A compromised hardware wallet can slowly leak the user’s private key(s) through the signatures it creates, despite the private key being generated with strong randomness. Blockstream Jade has implemented Anti-Exfil to mitigate against this kind of attack.
Understanding Anti-Exfil
To fully understand how this attack and mitigation works, we need a very short overview on how signatures work in Bitcoin.
With ECDSA (the digital signature algorithm used in Bitcoin), a random private key is combined with a nonce, which is a one-time value intended to add randomness to the signature to ultimately produce a transaction signature that can be validated by other users’ Bitcoin full nodes. Anyone can guess your private key based on your signatures without this random nonce, which is as bad as it sounds!
Compromised hardware wallets could create a nonce that appears random but is not. The nonces could be known to an attacker ahead of time.
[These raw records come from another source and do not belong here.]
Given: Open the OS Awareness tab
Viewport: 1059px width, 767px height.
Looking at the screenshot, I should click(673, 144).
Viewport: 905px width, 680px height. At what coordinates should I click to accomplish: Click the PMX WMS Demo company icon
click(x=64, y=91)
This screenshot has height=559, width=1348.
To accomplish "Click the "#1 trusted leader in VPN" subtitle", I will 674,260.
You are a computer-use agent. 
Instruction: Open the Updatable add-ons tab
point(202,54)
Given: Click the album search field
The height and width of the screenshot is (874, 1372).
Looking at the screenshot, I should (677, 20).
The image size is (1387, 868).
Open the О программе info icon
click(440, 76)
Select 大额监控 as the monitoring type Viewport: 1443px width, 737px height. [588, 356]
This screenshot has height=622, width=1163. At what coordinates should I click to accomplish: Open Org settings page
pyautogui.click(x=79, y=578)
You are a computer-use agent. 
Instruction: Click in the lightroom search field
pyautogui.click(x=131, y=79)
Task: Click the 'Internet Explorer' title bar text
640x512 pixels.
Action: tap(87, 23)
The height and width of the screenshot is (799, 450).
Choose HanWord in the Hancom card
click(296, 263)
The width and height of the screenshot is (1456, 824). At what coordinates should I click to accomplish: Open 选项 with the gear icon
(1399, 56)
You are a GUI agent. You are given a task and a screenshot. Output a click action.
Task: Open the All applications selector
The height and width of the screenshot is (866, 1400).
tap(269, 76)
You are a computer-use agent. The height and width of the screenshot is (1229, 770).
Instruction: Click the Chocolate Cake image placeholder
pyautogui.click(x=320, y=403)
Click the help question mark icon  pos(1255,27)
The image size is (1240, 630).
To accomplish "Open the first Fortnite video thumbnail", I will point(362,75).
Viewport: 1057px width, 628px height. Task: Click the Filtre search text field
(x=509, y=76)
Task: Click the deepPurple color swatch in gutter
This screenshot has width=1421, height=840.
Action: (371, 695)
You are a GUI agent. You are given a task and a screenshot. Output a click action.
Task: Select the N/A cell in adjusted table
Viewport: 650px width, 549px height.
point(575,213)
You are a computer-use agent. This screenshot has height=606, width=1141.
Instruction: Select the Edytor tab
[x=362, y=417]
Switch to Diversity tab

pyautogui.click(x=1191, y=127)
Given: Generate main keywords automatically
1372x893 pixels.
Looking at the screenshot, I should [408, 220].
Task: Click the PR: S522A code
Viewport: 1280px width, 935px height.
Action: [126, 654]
Even worse, the hardware wallet could leak parts of the user’s master private key into individual nonces, which would allow the attacker to guess every private key given a sufficient number of signatures.
Anti-Exfil uses “sign-to-contract” to ask Jade to use its signature nonce while cryptographically committing to some random data proposed by the (assumed uncompromised) host computer. The random data’s hash is then combined with the signature nonce to produce the signature.
By use of this protocol, the nonce is re-randomized, thus preventing the attack.